By Wes Walker
How’s it going for the Dem prosecution so far at Donald Trump’s re-impeachment? An expert they cited fact-checked them on social media in real-time. And that was just Day One.
If you buy the media hype and are the type of person who gets excited when foregone conclusions play out exactly how everyone predicted they would, you might believe this was a big day for the Dems. They put out a long propaganda piece, long on schmaltz, short on facts, manipulating the evidence and trying to exploit emotions surrounding events during the January 6 riot. (RELATED: A closer look at the Democrats’ ‘damning’ incitement video)
It’s no different from headlines blaring out that Officer Brian Sicknick had been brutally murdered by rioters, suffering blunt force trauma from a fire extinguisher. It was only later (and buried deep within their article) that CNN quietly acknowledged there was no specific evidence of Sicknick’s death being the result of trauma, and that he may, like others, have reacted badly to chemical irritants like bear mace that were discharged during the confrontation.
It is clear that the impeachment rules for evidence will bear no more resemblance to an actual legal proceeding than any other aspect of this farce — including the fact that the “impartial” judge presiding over it is Democratic Sen. Patrick Leahy, who is also voting as part of the jury. In a real court case, defense lawyers could appeal to the judge, “Objection! Relevance your honor.” But not here. The goal, after all, isn’t the conviction that they already know they cannot accomplish. Rather it is the smear.

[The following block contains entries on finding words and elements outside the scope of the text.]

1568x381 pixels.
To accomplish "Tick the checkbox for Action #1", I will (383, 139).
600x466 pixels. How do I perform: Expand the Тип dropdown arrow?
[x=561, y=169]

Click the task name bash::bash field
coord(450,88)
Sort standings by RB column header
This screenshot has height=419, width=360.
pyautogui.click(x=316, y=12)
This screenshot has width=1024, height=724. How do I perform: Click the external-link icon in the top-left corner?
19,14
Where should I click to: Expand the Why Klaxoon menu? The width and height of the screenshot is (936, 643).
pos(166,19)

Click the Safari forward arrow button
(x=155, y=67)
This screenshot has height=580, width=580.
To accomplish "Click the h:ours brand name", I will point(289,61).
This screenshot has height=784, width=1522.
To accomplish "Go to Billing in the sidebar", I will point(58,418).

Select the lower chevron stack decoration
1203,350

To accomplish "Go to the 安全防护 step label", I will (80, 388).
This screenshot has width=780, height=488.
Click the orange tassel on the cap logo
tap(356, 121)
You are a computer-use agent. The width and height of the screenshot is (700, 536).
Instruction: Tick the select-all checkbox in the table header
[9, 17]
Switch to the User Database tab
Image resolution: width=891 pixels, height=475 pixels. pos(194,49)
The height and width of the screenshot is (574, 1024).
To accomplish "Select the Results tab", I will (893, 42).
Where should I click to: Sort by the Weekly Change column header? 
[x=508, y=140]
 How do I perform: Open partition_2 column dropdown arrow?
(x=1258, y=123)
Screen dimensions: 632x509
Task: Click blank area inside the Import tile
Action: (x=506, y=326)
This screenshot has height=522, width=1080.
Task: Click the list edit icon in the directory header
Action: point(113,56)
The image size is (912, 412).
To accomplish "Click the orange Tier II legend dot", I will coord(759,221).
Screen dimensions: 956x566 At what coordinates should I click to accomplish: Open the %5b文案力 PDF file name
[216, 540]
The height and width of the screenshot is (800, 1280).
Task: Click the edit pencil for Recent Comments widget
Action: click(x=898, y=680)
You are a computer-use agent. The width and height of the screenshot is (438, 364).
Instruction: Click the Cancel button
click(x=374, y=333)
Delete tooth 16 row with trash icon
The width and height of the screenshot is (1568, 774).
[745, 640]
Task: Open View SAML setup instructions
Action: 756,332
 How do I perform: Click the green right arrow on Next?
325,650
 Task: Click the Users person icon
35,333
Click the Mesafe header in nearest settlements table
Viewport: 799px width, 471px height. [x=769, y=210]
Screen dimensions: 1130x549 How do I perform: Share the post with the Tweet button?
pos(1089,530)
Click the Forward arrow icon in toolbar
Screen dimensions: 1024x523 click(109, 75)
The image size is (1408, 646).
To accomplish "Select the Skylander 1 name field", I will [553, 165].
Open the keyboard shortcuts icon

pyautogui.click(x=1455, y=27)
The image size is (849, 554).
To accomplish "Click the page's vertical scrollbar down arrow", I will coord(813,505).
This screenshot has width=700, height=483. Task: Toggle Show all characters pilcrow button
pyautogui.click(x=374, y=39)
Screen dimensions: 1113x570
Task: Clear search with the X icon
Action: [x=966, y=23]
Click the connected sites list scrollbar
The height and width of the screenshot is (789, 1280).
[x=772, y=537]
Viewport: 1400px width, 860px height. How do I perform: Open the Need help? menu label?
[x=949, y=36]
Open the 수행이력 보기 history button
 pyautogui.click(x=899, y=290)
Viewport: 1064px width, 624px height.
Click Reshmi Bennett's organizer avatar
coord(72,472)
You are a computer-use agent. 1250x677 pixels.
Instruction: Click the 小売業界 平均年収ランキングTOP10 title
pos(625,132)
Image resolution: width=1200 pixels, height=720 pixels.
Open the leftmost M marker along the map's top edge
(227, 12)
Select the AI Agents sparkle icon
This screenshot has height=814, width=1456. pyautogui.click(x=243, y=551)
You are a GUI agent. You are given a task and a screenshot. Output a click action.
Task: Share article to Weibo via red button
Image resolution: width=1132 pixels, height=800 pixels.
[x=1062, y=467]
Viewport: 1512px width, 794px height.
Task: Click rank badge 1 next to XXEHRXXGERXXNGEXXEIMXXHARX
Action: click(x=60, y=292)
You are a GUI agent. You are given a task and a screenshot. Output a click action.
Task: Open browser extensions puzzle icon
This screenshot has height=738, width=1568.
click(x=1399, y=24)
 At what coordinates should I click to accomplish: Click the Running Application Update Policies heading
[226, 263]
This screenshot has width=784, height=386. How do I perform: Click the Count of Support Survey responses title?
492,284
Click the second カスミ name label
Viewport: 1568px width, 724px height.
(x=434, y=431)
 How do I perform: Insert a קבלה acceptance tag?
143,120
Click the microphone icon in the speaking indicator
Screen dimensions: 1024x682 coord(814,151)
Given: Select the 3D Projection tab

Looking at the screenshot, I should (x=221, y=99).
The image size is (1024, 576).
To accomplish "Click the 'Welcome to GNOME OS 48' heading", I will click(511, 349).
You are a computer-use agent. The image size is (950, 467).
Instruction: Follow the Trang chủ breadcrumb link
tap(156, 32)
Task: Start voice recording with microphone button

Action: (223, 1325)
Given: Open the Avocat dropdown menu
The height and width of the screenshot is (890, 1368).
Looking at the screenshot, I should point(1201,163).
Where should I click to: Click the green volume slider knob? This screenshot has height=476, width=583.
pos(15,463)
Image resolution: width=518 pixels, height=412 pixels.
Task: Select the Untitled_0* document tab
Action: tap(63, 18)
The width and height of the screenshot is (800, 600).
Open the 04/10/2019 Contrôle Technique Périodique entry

It really shouldn’t surprise us, therefore, when they misrepresent the opinion of an expert like the left-leaning but fair-minded Jonathan Turley in their attempt to “convict” Trump.
As noted, my views have evolved not on the value of such trials but on the text. Others, like Laurence Tribe (who is also cited by the House), have also evolved in their views in the last two decades. https://t.co/awVhtJDEh7 Most of us have said this remains a close question.
— Jonathan Turley (@JonathanTurley) February 9, 2021
Turley has become more of a “textualist” over time, which accounts for the shift in his position over two decades, not weeks as claimed.
Here is Turley’s actual position on the constitutionality of the hearing in his own words. He does not currently believe that the Constitution permits the trial of a former president, but his view is far more nuanced than the hyper-partisan Lawrence Tribe:
What is striking is Tribe’s claim that this is neither a close nor a credible question. As with his past assertions on Trump crimes, Tribe declared that the Constitution is clear and any argument against trying ex-officials is “stupid.” Many scholars who have reached conclusions on the issue, including myself, have stressed that this is indeed a close question for them. There are a variety of opinions but most academics recognize that either interpretation is credible. For example, Professor Cass Sunstein sees strong arguments on both sides and agrees that the answer is not clear. However, he believes that the House cannot impeach a former official but the Senate can probably convict one. Tribe however has been assuring the public that the question is clear and any opposing views can be dismissed as nonsense.